At this point, function calls and arguments are irrelevant, so let’s leave them out of the proposal altogether.

A “target” in Python, currently, could be:

  1. A namespace and a name
  2. An object and an attribute name
  3. An object and an item key

There might be some value in having compiler support for sending a closure cell to another target, but I’d have to see some good use-cases before really judging it. The other two are perfectly well handled with a simple wrapper, since we can already do this. Here’s a TargetProxy class:

class TargetProxy:
    def __init__(self, mode, ns, key):
        self.mode, self.ns, self.key = mode, ns, key
    def value(self):
        if self.mode == "attr": return getattr(self.ns, self.key)
        elif self.mode == "item": return self.ns[self.key]
        # closures need compiler support
    def value(self, newval):
        if self.mode == "attr": setattr(self.ns, self.key, newval)
        elif self.mode == "item": self.ns[self.key] = newval
    def value(self):
        if self.mode == "attr": delattr(self.ns, self.key)
        elif self.mode == "item": del self.ns[self.key]

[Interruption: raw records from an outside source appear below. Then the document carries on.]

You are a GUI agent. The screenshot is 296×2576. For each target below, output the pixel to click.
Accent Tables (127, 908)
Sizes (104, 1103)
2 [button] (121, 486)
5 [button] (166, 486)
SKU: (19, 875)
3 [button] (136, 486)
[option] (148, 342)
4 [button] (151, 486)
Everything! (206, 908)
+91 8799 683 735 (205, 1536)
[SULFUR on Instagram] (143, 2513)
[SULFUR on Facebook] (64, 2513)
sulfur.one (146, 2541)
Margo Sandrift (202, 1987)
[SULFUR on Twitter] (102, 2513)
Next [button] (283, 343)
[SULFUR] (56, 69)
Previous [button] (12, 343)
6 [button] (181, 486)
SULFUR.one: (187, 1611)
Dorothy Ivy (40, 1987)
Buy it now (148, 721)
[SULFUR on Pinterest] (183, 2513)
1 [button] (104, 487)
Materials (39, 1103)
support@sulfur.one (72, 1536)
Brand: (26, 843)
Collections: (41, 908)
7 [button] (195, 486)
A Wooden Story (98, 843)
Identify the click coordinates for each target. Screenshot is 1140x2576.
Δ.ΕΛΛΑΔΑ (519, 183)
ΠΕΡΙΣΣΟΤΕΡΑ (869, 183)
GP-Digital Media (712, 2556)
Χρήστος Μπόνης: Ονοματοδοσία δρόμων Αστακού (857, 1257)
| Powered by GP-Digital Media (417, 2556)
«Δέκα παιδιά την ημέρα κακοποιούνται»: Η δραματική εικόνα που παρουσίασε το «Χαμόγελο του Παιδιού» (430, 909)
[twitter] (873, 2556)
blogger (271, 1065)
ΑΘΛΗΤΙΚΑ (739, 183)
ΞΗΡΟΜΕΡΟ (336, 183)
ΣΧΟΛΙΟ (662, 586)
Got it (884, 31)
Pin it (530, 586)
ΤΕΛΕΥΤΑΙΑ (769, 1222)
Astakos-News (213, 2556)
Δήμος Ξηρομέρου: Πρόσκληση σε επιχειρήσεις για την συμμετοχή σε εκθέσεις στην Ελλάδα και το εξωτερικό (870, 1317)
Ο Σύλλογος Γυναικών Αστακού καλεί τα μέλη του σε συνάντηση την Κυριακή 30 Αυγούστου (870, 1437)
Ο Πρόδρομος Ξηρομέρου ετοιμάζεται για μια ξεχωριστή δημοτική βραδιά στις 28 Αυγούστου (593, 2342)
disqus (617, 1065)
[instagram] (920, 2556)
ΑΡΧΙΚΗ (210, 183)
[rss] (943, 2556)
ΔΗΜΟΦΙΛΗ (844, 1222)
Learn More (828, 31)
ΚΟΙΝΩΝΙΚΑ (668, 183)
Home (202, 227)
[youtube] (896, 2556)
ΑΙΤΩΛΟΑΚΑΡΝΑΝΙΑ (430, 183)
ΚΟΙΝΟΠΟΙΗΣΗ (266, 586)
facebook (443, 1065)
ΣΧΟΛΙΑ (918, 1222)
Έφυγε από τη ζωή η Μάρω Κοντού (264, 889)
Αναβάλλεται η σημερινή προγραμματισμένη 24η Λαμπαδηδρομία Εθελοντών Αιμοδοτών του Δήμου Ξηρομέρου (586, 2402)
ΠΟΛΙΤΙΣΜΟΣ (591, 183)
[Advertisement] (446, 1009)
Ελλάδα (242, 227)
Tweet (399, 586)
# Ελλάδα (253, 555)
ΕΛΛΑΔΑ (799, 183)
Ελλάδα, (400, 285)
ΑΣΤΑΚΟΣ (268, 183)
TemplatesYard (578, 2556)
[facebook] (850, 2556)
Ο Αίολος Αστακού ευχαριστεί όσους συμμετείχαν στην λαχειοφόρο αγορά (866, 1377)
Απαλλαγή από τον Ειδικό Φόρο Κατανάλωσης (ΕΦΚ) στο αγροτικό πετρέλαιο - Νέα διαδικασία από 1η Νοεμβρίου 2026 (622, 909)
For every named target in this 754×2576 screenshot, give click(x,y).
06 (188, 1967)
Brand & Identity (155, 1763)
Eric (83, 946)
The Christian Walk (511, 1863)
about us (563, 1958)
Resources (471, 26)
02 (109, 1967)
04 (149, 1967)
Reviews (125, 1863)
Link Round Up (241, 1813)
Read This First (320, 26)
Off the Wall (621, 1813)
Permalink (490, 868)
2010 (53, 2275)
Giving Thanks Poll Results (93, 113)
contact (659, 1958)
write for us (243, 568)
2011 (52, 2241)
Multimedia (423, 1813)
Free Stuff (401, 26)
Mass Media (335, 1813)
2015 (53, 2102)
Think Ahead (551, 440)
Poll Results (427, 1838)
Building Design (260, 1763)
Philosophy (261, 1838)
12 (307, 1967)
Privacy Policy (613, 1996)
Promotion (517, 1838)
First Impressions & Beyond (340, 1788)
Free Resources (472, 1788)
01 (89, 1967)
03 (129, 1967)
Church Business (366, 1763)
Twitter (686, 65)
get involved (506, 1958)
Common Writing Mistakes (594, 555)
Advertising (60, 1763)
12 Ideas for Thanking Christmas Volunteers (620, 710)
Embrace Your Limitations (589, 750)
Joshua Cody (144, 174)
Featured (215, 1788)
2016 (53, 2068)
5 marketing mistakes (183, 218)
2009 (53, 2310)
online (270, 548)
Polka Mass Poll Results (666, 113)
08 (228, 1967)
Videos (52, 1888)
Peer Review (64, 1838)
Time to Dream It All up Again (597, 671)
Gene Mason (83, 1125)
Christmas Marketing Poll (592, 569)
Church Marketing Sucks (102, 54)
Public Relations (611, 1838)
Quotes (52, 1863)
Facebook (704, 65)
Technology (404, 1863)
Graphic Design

Is there justification for having a magical compiler construct that converts &foo.bar into TargetProxy("attr", foo, "bar") ? I won’t say it’s impossible, but I’m dubious, given the uncommon use-cases and the fact that you could easily do it yourself in this way.

Doing it for “namespace and name” would be a bit harder. The best I can come up with is this:

def foo():
    spam = "ham"
    # hidden internal stuff:
    def _get_spam():
        return spam
    def _set_spam(val):
        nonlocal spam
        spam = val
    def _del_spam():
        nonlocal spam
        del spam
    _spam_proxy = TargetProxy("closure", (_get_spam, set_spam, _del_spam))
    # end internal stuff
    # which is like "some_func(&spam)"

I’m sure you could hide all the internal details with MacroPy. The trouble is, this is still an incredibly rare use-case and one that hardly justifies the level of work needed for it to function.

I wouldn’t assume that. But I also don’t think there’s all that much interest.